Sometimes we have two competing fits for the same data. For example, we had the straight line as well as the quadratic line. How do we compare between them? ``Choose the one that goes closer through the points" might look like a tempting answer. But unfortunately there is a snag. While we want the fit to pass close to the points, we also want to keep the equation of the fit as simple as possible! (This is not merely out of an ascetic love for simplicity, there are also deep statistical implications that we cannot discuss here.) Typically, these two criteria: simplicity and proximity to all the points act in opposite directions. You gain one only by sacrificing the other. There are criteria that seek to strike a balance between the twain. We shall discuss two of them here: Akaike's Information Criterion (AIC) and Bayesian Information Criterion (BIC), both being computed using a function called AIC in R:

AIC(bestfit)
AIC(bestfit2)

The smaller the AIC the better is the fit. So here the quadratic fit is indeed better. However, AIC is known to overfit: it has a bias to favour more complicated models. The BIC seeks to correct this bias:

n = length(B.V)
AIC(bestfit,k=log(n)) #This computes BIC
AIC(bestfit2,k=log(n))

Well, BIC also confirms the superiority of the quadratic. Incidentally, both the AIC and the BIC are merely dumb mathematical formulas.
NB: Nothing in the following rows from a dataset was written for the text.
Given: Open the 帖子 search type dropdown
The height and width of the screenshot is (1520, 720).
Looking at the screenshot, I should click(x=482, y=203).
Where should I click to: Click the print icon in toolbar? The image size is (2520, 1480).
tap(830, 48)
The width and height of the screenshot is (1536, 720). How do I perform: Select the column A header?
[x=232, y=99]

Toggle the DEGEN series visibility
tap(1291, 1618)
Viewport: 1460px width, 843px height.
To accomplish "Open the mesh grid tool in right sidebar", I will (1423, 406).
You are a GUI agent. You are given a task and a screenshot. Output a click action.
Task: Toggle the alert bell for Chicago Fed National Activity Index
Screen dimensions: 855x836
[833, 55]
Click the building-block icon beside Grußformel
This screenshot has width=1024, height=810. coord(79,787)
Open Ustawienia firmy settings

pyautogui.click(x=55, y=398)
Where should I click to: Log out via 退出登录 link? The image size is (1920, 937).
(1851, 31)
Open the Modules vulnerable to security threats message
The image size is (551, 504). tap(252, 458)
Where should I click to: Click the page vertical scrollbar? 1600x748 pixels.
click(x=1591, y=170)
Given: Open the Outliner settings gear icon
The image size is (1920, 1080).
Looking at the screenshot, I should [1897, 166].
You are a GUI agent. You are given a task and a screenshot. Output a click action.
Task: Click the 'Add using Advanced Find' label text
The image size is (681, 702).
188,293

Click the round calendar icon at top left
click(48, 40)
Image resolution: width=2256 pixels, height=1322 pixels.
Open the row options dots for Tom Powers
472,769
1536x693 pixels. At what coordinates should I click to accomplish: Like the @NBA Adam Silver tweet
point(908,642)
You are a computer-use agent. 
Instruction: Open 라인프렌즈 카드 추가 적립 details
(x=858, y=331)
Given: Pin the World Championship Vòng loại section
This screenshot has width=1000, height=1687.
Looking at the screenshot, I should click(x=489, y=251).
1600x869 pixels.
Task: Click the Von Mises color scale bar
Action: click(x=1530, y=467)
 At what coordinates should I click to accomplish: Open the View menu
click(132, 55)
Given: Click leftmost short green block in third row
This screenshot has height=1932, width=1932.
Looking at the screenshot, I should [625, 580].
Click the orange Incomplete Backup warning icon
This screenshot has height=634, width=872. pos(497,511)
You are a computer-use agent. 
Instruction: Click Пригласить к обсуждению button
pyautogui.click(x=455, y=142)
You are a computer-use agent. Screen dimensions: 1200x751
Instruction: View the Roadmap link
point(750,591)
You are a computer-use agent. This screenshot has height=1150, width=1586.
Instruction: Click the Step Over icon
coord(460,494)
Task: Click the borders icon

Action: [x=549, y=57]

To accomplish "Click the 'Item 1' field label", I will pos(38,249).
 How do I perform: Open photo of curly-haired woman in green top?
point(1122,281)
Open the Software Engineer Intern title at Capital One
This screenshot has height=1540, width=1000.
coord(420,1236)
	It is always important to use domain knowledge and common sense to check the fit.

In particular, here one must remove those three outliers and redo the computation just to see if there is a better fit.

Robustness

Outliers are a constant source of headache for the statistician, and astronomical data sets are well known for a high content of outliers (after all, the celestial bodies are under no obligation to follow petty statistical models!) In fact, detecting outliers is sometimes the most fruitful outcome of an analysis. In order to detect them we need statistical procedures that are dominated by the general trend of the data (so that the outliers show up in contrast!) A statistical process that is dominated only by the majority of the points (and not by the outliers) is called robust. The second step in a regression analysis (where we choose the criterion) determines how robust our analysis will be. The least squares criterion that we have used so far is not at all robust.

We shall now compare this with a more robust choice that is implemented in the function lqs of the MASS package in R.


	A package in R is like an add-on. It is a set of functions and data sets (plus online helps on these) that may reside in your machine but are not automatically loaded into R. You have to load them with the function `library` like library(MASS) #MASS is the name of the package The package mechanism is the main way R grows as more and more people all over the world write and contribute packages to R. It is possible to make R download and install necessary packages from the internet, as we shall see later.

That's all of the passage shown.